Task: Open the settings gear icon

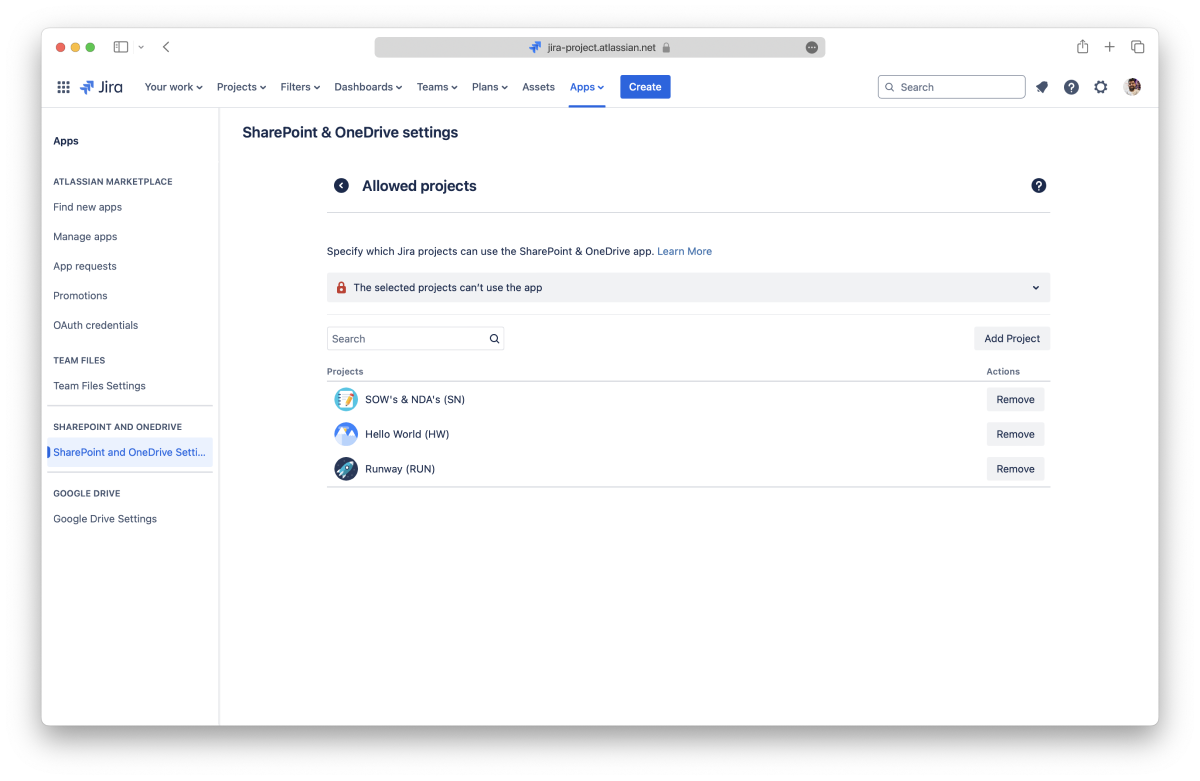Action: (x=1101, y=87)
========
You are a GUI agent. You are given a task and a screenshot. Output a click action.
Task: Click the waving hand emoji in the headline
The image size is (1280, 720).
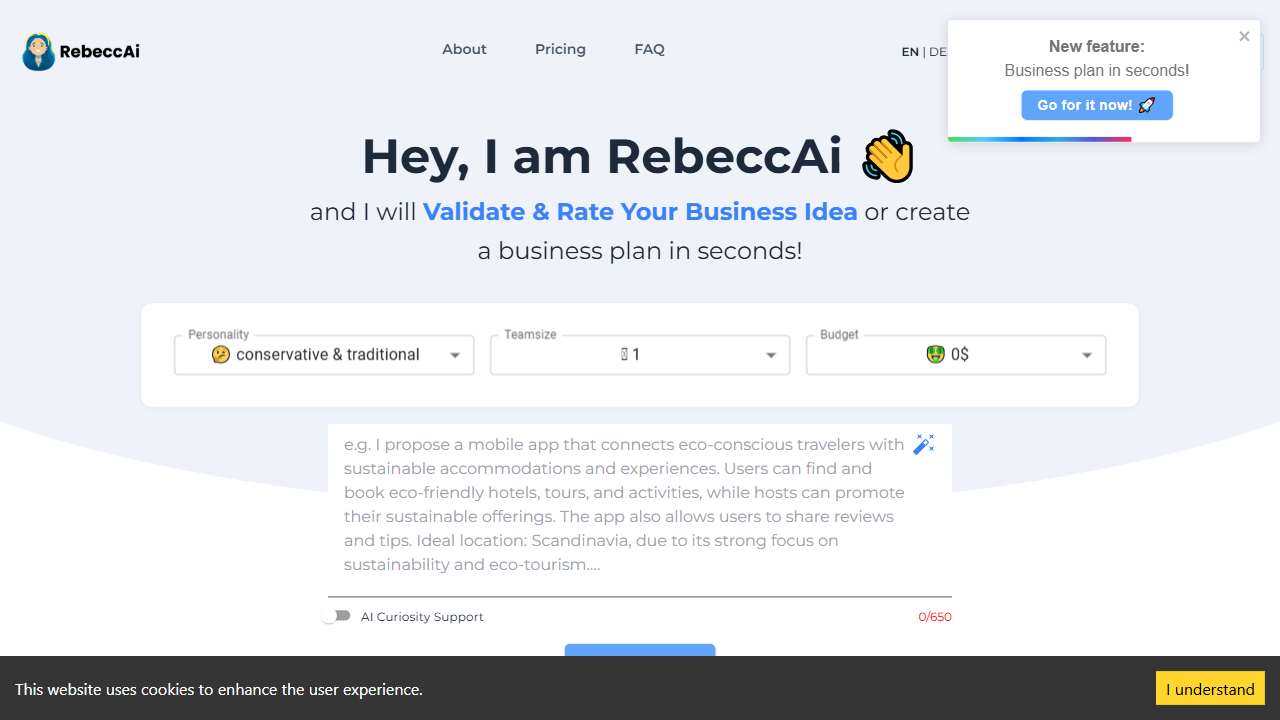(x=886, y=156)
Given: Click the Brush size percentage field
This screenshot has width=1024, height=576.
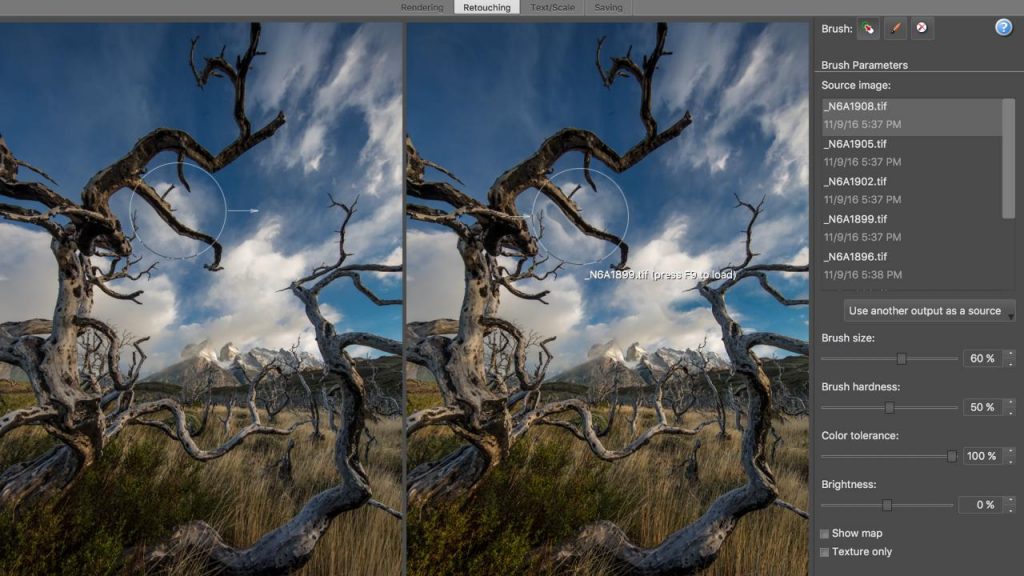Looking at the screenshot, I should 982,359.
========
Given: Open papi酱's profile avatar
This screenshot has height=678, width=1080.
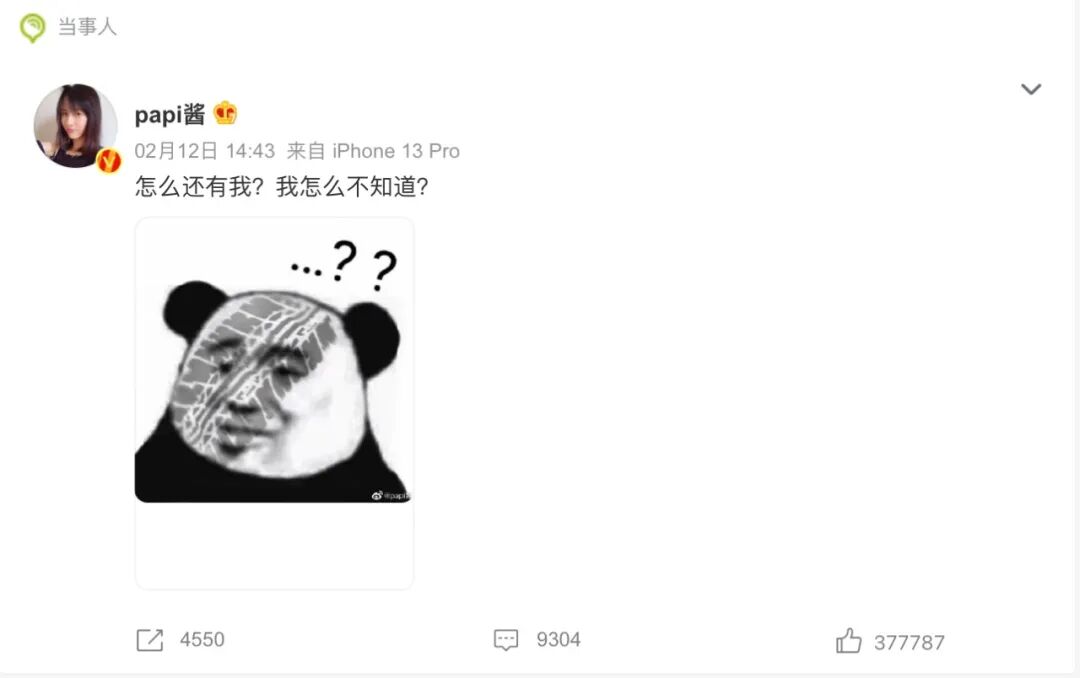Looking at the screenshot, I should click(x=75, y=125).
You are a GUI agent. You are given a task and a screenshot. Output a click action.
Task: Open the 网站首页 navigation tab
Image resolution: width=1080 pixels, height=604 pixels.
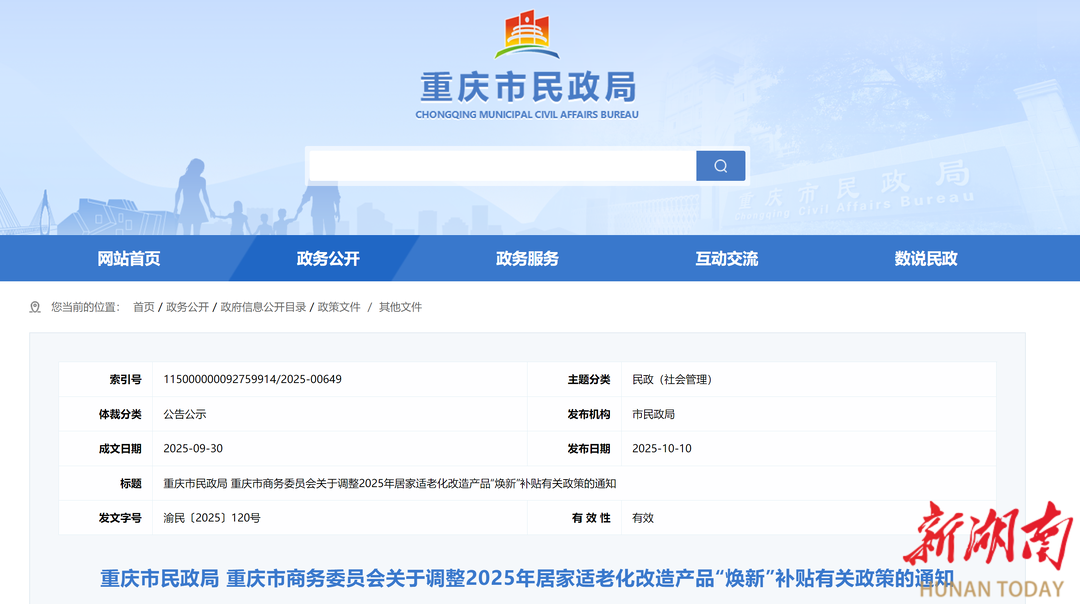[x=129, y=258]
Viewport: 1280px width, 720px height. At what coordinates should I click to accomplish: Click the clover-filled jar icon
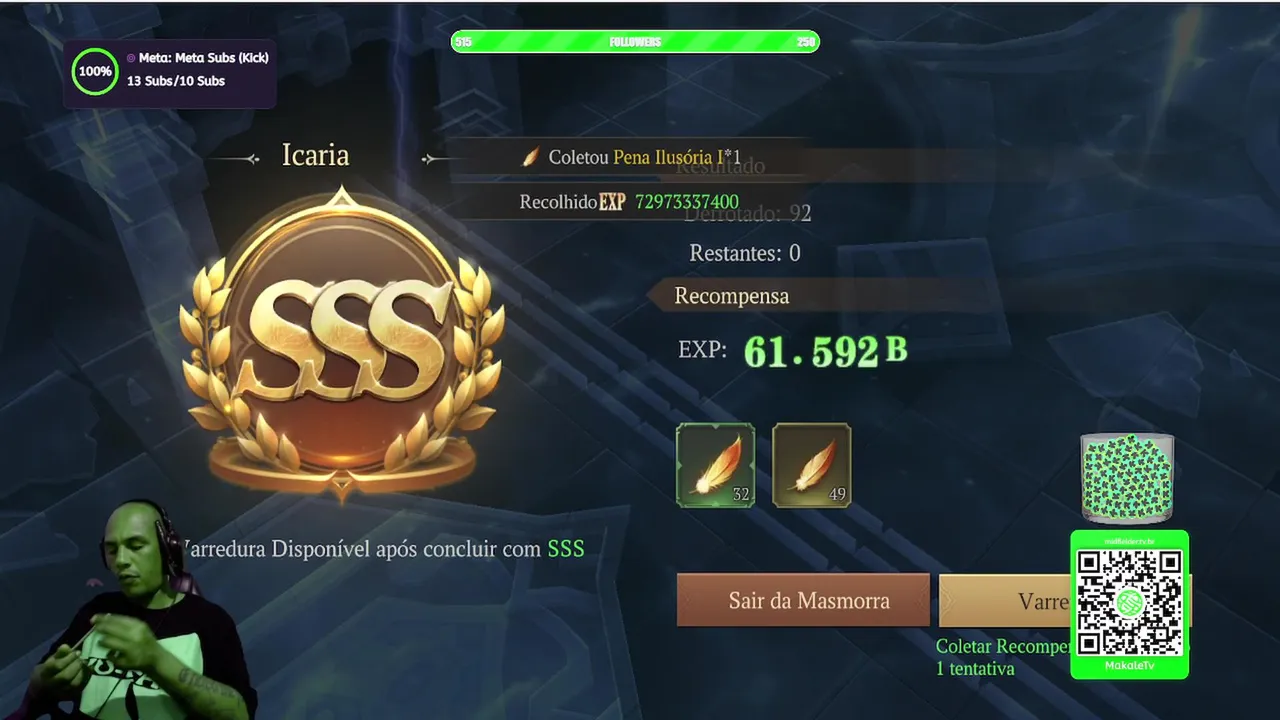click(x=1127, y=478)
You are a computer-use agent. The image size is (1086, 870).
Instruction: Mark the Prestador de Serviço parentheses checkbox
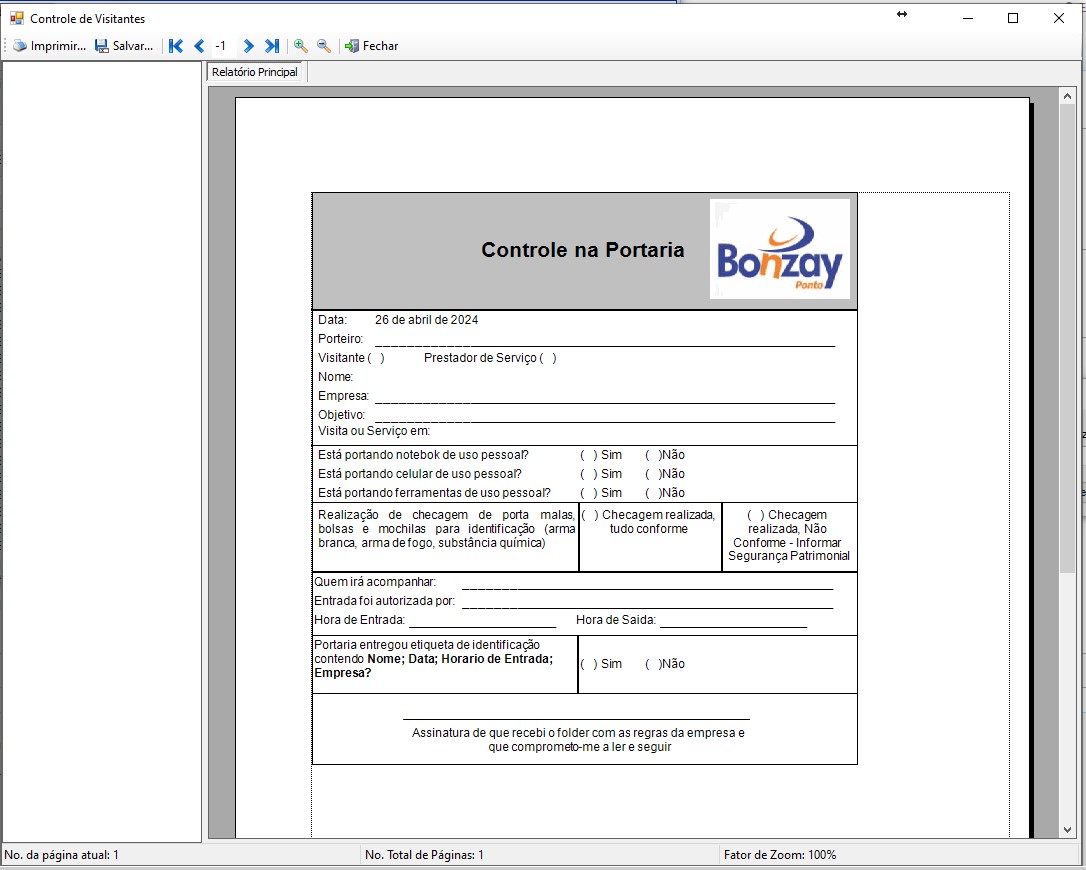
========
* _Activity_: Using the entries above, transcribe exactly from the line that has "Viewport: 1280px width, 720px" through the line that has "Instruction: Mark the". Pictures are dropped.

* _Answer to the exercise_:
Viewport: 1280px width, 720px height. At what coordinates should I click to accomplish: Click the clover-filled jar icon
click(x=1127, y=478)
You are a computer-use agent. The image size is (1086, 870).
Instruction: Mark the Prestador de Serviço parentheses checkbox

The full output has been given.